When Jesus breathes on the disciples and asks them to receive the Holy Spirit, it is only the further revelation of God. That is, it’s not something new; it is the Spirit of God, the Spirit of Jesus, come to be with us forever. God is revealed in the person of Jesus, but Jesus is a human being, bound by all the limitations that bind all humans. He is a male of a particular class in a particular time and place and he died. But the Spirit, the one Jesus calls the Advocate or the Helper, is with us forever. The Advocate will teach us – reveal to us – everything. If we want to know anything, such as how to be a church or how to be a Christian or what to do about divorce or wealth, the Spirit is here to teach us, to reveal to us the life of God.
John’s Gospel tells us all of these things. There are no simple directives: “do this” or “don’t do that.” The life of God is openness to the revelation of the other and the willingness to reveal ourselves, to be ourselves as God made us to be. Church is (should be) the space where that is possible. We accept each other as children of God. We participate in the life of God together. Church is the place where we share the same Spirit. Church is the place where we love one another, as Jesus commanded.

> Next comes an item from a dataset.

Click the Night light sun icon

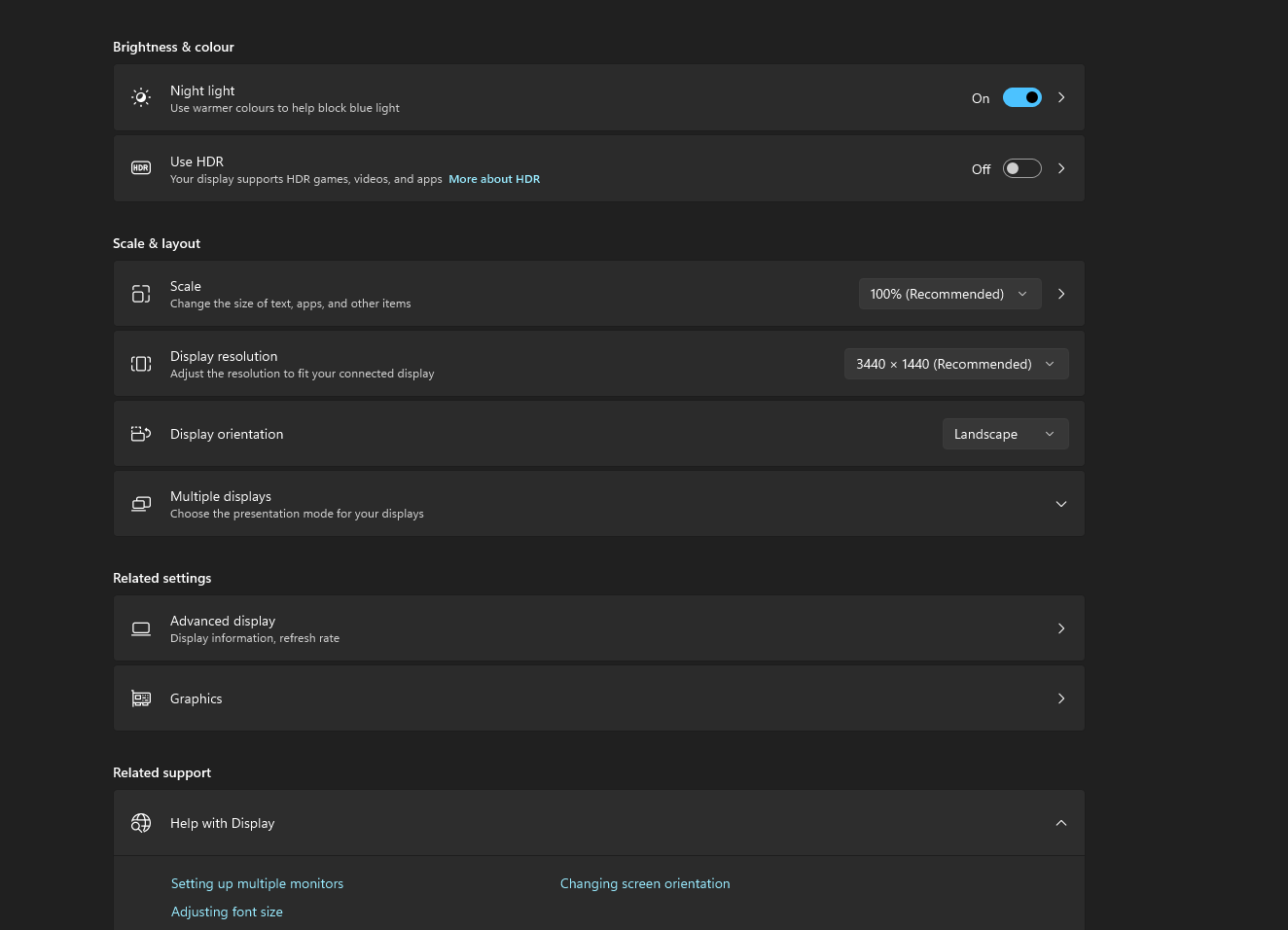(x=141, y=97)
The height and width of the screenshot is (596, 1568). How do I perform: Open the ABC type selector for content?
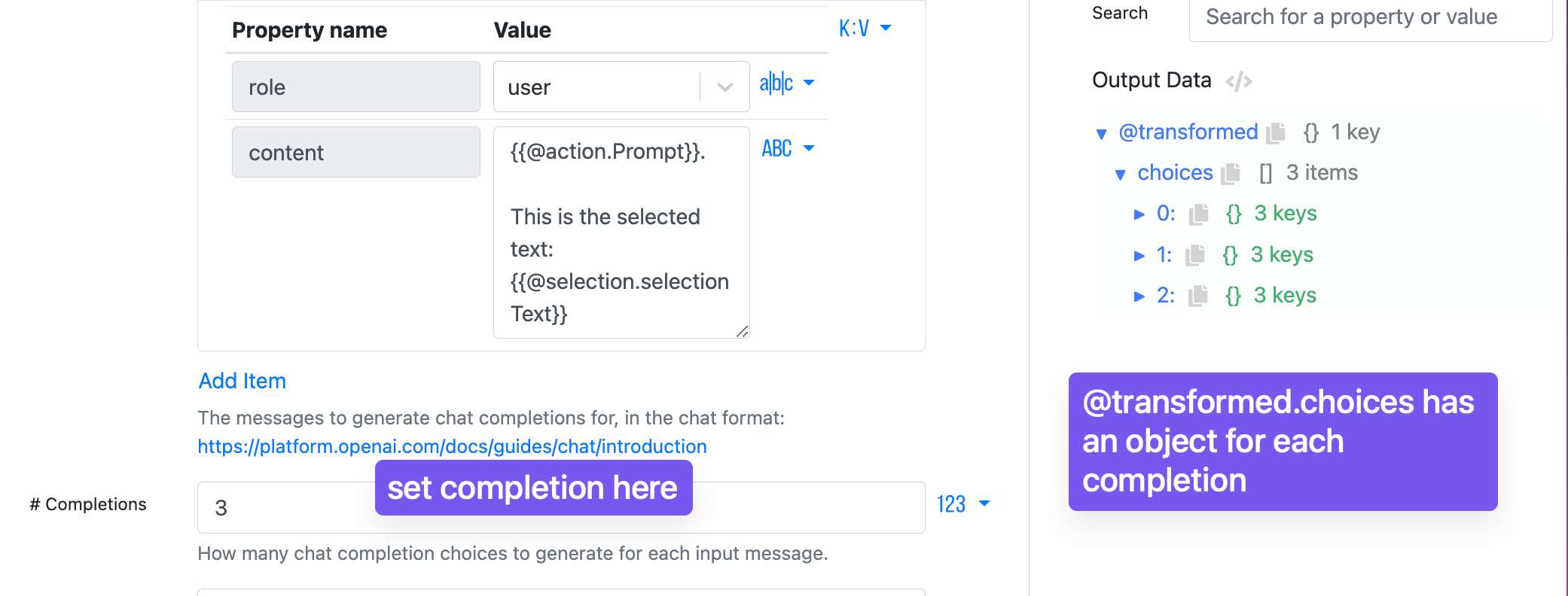point(787,148)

For the next three weeks, we’ll be looking at the character of the life of God in more detail. Jesus gives some long speeches in John’s Gospel. One of those long speeches is called the Farewell Discourse, in chapters 14-17. This is where he tells the disciples that he will be leaving and that the Spirit will come in his place. There is where he tells them how to be Christians, how to be church. We’ll look at three things that, I think, characterize Church in the Cliff: friendship, love, and oneness. My hope is that this will reveal to us who we are together as a church and that we see that as a part something eternal and beautiful. What has always been will always be, and we are in the middle of it.